* **EXERCISE BRIEF**:
Give the entries again, exactly as written.

════════════════

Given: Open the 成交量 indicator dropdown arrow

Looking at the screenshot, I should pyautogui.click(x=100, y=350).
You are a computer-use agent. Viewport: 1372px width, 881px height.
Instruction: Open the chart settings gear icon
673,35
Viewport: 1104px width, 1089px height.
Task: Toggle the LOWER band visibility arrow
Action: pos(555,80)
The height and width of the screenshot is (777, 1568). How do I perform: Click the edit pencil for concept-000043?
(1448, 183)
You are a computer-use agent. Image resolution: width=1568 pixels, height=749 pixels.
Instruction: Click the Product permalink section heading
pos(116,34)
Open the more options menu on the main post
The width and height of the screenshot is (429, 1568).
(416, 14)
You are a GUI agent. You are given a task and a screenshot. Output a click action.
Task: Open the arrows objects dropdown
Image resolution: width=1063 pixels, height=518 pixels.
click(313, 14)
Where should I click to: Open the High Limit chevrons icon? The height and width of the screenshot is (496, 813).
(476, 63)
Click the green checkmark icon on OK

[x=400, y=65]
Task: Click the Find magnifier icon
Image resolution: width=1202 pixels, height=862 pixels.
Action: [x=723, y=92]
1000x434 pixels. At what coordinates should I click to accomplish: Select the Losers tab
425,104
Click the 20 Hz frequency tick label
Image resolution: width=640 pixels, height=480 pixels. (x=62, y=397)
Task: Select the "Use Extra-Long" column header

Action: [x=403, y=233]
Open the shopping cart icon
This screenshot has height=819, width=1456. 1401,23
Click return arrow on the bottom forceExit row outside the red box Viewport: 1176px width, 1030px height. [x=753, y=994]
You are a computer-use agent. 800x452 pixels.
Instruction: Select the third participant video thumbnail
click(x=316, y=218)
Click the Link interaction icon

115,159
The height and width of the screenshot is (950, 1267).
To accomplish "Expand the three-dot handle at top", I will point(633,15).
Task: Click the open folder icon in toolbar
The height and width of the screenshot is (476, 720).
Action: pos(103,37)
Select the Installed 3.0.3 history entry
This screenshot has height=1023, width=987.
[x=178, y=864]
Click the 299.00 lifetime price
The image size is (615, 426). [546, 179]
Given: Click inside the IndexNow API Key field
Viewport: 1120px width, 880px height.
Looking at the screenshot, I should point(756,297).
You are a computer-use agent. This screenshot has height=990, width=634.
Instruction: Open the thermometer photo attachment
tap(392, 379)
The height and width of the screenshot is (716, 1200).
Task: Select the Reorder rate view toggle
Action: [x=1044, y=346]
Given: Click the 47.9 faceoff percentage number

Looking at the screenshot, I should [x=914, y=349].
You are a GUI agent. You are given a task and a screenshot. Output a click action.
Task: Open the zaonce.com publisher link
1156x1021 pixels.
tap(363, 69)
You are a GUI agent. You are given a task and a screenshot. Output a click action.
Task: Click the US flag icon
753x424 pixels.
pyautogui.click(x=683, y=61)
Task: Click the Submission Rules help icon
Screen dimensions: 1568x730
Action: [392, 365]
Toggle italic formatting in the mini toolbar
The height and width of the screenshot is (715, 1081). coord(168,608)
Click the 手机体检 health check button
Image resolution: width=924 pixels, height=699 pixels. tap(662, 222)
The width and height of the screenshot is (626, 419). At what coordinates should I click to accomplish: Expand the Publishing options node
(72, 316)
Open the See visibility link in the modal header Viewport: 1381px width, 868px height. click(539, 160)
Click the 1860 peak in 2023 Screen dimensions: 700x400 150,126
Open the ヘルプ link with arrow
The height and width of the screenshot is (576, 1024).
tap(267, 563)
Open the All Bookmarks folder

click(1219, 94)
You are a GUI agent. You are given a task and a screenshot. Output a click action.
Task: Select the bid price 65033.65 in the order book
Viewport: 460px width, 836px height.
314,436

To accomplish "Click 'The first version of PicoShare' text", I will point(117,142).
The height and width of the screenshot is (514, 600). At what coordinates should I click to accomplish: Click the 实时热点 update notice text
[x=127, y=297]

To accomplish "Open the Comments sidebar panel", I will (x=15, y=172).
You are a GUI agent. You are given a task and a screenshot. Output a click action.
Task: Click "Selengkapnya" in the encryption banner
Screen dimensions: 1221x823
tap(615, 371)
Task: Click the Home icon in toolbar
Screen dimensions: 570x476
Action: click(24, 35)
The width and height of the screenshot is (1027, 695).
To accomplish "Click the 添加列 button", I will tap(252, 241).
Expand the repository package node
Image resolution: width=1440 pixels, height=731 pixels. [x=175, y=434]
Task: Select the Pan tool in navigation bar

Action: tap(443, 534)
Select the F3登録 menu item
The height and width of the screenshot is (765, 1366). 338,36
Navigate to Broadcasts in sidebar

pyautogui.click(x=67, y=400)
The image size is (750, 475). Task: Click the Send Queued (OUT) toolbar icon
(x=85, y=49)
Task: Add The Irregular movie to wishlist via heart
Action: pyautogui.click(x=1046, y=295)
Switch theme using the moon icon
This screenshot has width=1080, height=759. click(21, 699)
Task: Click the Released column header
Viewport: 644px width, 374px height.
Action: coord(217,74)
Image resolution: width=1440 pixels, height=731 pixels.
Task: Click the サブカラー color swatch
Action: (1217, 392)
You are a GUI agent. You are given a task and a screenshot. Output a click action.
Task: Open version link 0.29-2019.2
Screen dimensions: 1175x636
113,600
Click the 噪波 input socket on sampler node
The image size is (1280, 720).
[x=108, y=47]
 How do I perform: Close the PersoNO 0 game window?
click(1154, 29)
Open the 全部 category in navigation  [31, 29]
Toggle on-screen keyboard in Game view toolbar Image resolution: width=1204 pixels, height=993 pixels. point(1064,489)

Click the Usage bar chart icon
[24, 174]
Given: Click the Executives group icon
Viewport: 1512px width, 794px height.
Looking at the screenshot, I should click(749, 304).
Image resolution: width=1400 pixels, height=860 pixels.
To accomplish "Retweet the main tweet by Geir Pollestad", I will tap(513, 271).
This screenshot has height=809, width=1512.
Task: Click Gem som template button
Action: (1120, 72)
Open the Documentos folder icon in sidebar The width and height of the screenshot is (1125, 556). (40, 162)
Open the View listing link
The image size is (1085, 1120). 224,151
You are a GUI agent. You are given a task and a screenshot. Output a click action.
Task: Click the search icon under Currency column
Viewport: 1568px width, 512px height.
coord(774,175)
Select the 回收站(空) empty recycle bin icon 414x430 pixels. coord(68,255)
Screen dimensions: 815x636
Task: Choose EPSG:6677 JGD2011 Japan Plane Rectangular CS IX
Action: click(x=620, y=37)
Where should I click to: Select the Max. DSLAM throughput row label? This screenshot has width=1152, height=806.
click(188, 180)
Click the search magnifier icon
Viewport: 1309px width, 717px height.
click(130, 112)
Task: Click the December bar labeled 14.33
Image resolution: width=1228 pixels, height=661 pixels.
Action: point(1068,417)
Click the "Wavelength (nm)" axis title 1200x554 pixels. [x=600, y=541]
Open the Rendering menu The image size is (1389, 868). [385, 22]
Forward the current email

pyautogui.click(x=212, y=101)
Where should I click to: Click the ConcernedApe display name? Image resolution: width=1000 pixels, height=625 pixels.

════════════════

* **REPLY TO THE TASK**:
Given: Open the 成交量 indicator dropdown arrow

Looking at the screenshot, I should pyautogui.click(x=100, y=350).
You are a computer-use agent. Viewport: 1372px width, 881px height.
Instruction: Open the chart settings gear icon
673,35
Viewport: 1104px width, 1089px height.
Task: Toggle the LOWER band visibility arrow
Action: pos(555,80)
The height and width of the screenshot is (777, 1568). How do I perform: Click the edit pencil for concept-000043?
(1448, 183)
You are a computer-use agent. Image resolution: width=1568 pixels, height=749 pixels.
Instruction: Click the Product permalink section heading
pos(116,34)
Open the more options menu on the main post
The width and height of the screenshot is (429, 1568).
(416, 14)
You are a GUI agent. You are given a task and a screenshot. Output a click action.
Task: Open the arrows objects dropdown
Image resolution: width=1063 pixels, height=518 pixels.
click(313, 14)
Where should I click to: Open the High Limit chevrons icon? The height and width of the screenshot is (496, 813).
(476, 63)
Click the green checkmark icon on OK

[x=400, y=65]
Task: Click the Find magnifier icon
Image resolution: width=1202 pixels, height=862 pixels.
Action: [x=723, y=92]
1000x434 pixels. At what coordinates should I click to accomplish: Select the Losers tab
425,104
Click the 20 Hz frequency tick label
Image resolution: width=640 pixels, height=480 pixels. (x=62, y=397)
Task: Select the "Use Extra-Long" column header

Action: [x=403, y=233]
Open the shopping cart icon
This screenshot has height=819, width=1456. 1401,23
Click return arrow on the bottom forceExit row outside the red box Viewport: 1176px width, 1030px height. [x=753, y=994]
You are a computer-use agent. 800x452 pixels.
Instruction: Select the third participant video thumbnail
click(x=316, y=218)
Click the Link interaction icon

115,159
The height and width of the screenshot is (950, 1267).
To accomplish "Expand the three-dot handle at top", I will point(633,15).
Task: Click the open folder icon in toolbar
The height and width of the screenshot is (476, 720).
Action: pos(103,37)
Select the Installed 3.0.3 history entry
This screenshot has height=1023, width=987.
[x=178, y=864]
Click the 299.00 lifetime price
The image size is (615, 426). [546, 179]
Given: Click inside the IndexNow API Key field
Viewport: 1120px width, 880px height.
Looking at the screenshot, I should point(756,297).
You are a computer-use agent. This screenshot has height=990, width=634.
Instruction: Open the thermometer photo attachment
tap(392, 379)
The height and width of the screenshot is (716, 1200).
Task: Select the Reorder rate view toggle
Action: [x=1044, y=346]
Given: Click the 47.9 faceoff percentage number

Looking at the screenshot, I should [x=914, y=349].
You are a GUI agent. You are given a task and a screenshot. Output a click action.
Task: Open the zaonce.com publisher link
1156x1021 pixels.
tap(363, 69)
You are a GUI agent. You are given a task and a screenshot. Output a click action.
Task: Click the US flag icon
753x424 pixels.
pyautogui.click(x=683, y=61)
Task: Click the Submission Rules help icon
Screen dimensions: 1568x730
Action: [392, 365]
Toggle italic formatting in the mini toolbar
The height and width of the screenshot is (715, 1081). coord(168,608)
Click the 手机体检 health check button
Image resolution: width=924 pixels, height=699 pixels. tap(662, 222)
The width and height of the screenshot is (626, 419). At what coordinates should I click to accomplish: Expand the Publishing options node
(72, 316)
Open the See visibility link in the modal header Viewport: 1381px width, 868px height. click(539, 160)
Click the 1860 peak in 2023 Screen dimensions: 700x400 150,126
Open the ヘルプ link with arrow
The height and width of the screenshot is (576, 1024).
tap(267, 563)
Open the All Bookmarks folder

click(1219, 94)
You are a GUI agent. You are given a task and a screenshot. Output a click action.
Task: Select the bid price 65033.65 in the order book
Viewport: 460px width, 836px height.
314,436

To accomplish "Click 'The first version of PicoShare' text", I will point(117,142).
The height and width of the screenshot is (514, 600). At what coordinates should I click to accomplish: Click the 实时热点 update notice text
[x=127, y=297]

To accomplish "Open the Comments sidebar panel", I will (x=15, y=172).
You are a GUI agent. You are given a task and a screenshot. Output a click action.
Task: Click "Selengkapnya" in the encryption banner
Screen dimensions: 1221x823
tap(615, 371)
Task: Click the Home icon in toolbar
Screen dimensions: 570x476
Action: click(24, 35)
The width and height of the screenshot is (1027, 695).
To accomplish "Click the 添加列 button", I will tap(252, 241).
Expand the repository package node
Image resolution: width=1440 pixels, height=731 pixels. [x=175, y=434]
Task: Select the Pan tool in navigation bar

Action: tap(443, 534)
Select the F3登録 menu item
The height and width of the screenshot is (765, 1366). 338,36
Navigate to Broadcasts in sidebar

pyautogui.click(x=67, y=400)
The image size is (750, 475). Task: Click the Send Queued (OUT) toolbar icon
(x=85, y=49)
Task: Add The Irregular movie to wishlist via heart
Action: pyautogui.click(x=1046, y=295)
Switch theme using the moon icon
This screenshot has width=1080, height=759. click(21, 699)
Task: Click the Released column header
Viewport: 644px width, 374px height.
Action: coord(217,74)
Image resolution: width=1440 pixels, height=731 pixels.
Task: Click the サブカラー color swatch
Action: (1217, 392)
You are a GUI agent. You are given a task and a screenshot. Output a click action.
Task: Open version link 0.29-2019.2
Screen dimensions: 1175x636
113,600
Click the 噪波 input socket on sampler node
The image size is (1280, 720).
[x=108, y=47]
 How do I perform: Close the PersoNO 0 game window?
click(1154, 29)
Open the 全部 category in navigation  [31, 29]
Toggle on-screen keyboard in Game view toolbar Image resolution: width=1204 pixels, height=993 pixels. point(1064,489)

Click the Usage bar chart icon
[24, 174]
Given: Click the Executives group icon
Viewport: 1512px width, 794px height.
Looking at the screenshot, I should click(749, 304).
Image resolution: width=1400 pixels, height=860 pixels.
To accomplish "Retweet the main tweet by Geir Pollestad", I will tap(513, 271).
This screenshot has height=809, width=1512.
Task: Click Gem som template button
Action: (1120, 72)
Open the Documentos folder icon in sidebar The width and height of the screenshot is (1125, 556). (40, 162)
Open the View listing link
The image size is (1085, 1120). 224,151
You are a GUI agent. You are given a task and a screenshot. Output a click action.
Task: Click the search icon under Currency column
Viewport: 1568px width, 512px height.
coord(774,175)
Select the 回收站(空) empty recycle bin icon 414x430 pixels. coord(68,255)
Screen dimensions: 815x636
Task: Choose EPSG:6677 JGD2011 Japan Plane Rectangular CS IX
Action: click(x=620, y=37)
Where should I click to: Select the Max. DSLAM throughput row label? This screenshot has width=1152, height=806.
click(188, 180)
Click the search magnifier icon
Viewport: 1309px width, 717px height.
click(130, 112)
Task: Click the December bar labeled 14.33
Image resolution: width=1228 pixels, height=661 pixels.
Action: point(1068,417)
Click the "Wavelength (nm)" axis title 1200x554 pixels. [x=600, y=541]
Open the Rendering menu The image size is (1389, 868). [385, 22]
Forward the current email

pyautogui.click(x=212, y=101)
Where should I click to: Click the ConcernedApe display name? Image resolution: width=1000 pixels, height=625 pixels.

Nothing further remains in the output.